School Notes

Date posted:   Oct 26, 2020

Prof. Ann Lucas wins "Bruno Nettl prize" award

Photo of IMG_6023 (1)

The Music Department warmly congratulates Associate Professor Lucas who was awarded the prestigious "Bruno Nettl prize" by the Society for Ethnomusicology at their recent annual meeting. The "Bruno Nettl prize" is given to the best monograph that illuminates the relationship between the history of Ethnomusicology and the history of music writ large. This year, the award was given to Associate Professor Ann E. Lucas for her book Music of a Thousand Years. Beyond the prize's recognition of important contributions of scholarship, this year's award is especially appropriate since the late Bruno Nettl himself was first and foremost a scholar of Persian music.
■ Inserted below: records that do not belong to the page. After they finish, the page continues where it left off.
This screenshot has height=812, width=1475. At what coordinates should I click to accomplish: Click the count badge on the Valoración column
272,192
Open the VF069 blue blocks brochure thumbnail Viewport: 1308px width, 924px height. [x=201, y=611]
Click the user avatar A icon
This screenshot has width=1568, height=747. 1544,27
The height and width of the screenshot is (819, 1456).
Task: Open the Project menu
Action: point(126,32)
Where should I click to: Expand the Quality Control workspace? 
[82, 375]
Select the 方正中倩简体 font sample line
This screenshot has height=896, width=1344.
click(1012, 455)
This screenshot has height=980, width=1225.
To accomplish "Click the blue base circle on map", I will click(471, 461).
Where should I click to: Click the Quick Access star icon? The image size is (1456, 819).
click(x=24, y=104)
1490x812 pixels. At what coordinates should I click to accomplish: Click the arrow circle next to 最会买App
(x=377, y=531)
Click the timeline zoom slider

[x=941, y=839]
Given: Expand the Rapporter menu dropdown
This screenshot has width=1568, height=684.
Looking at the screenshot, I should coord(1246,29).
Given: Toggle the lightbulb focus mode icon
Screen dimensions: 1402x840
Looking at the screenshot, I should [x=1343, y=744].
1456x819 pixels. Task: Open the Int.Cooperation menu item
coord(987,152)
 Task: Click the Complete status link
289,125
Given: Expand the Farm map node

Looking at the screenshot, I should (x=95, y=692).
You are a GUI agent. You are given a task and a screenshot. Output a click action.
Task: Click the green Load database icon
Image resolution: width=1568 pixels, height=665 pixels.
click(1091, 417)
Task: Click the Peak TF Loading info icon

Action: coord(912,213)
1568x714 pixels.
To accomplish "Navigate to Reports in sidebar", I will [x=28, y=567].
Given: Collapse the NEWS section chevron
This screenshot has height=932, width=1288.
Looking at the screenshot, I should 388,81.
Iran’s particular system of traditional Persian art music has been long treated as the product of an ever-evolving, ancient Persian culture. In Music of a Thousand Years, Ann E. Lucas argues that this music is a modern phenomenon indelibly tied to changing notions of Iran’s national history. Rather than considering a single Persian music history, Lucas demonstrates cultural dissimilarity and discontinuity over time, bringing to light two different notions of music-making in relation to premodern and modern musical norms. An important corrective to the history of Persian music, Music of a Thousand Years is the first work to align understandings of Middle Eastern music history with current understandings of the region’s political history.

Our heartfelt congratulations to Professor Lucas!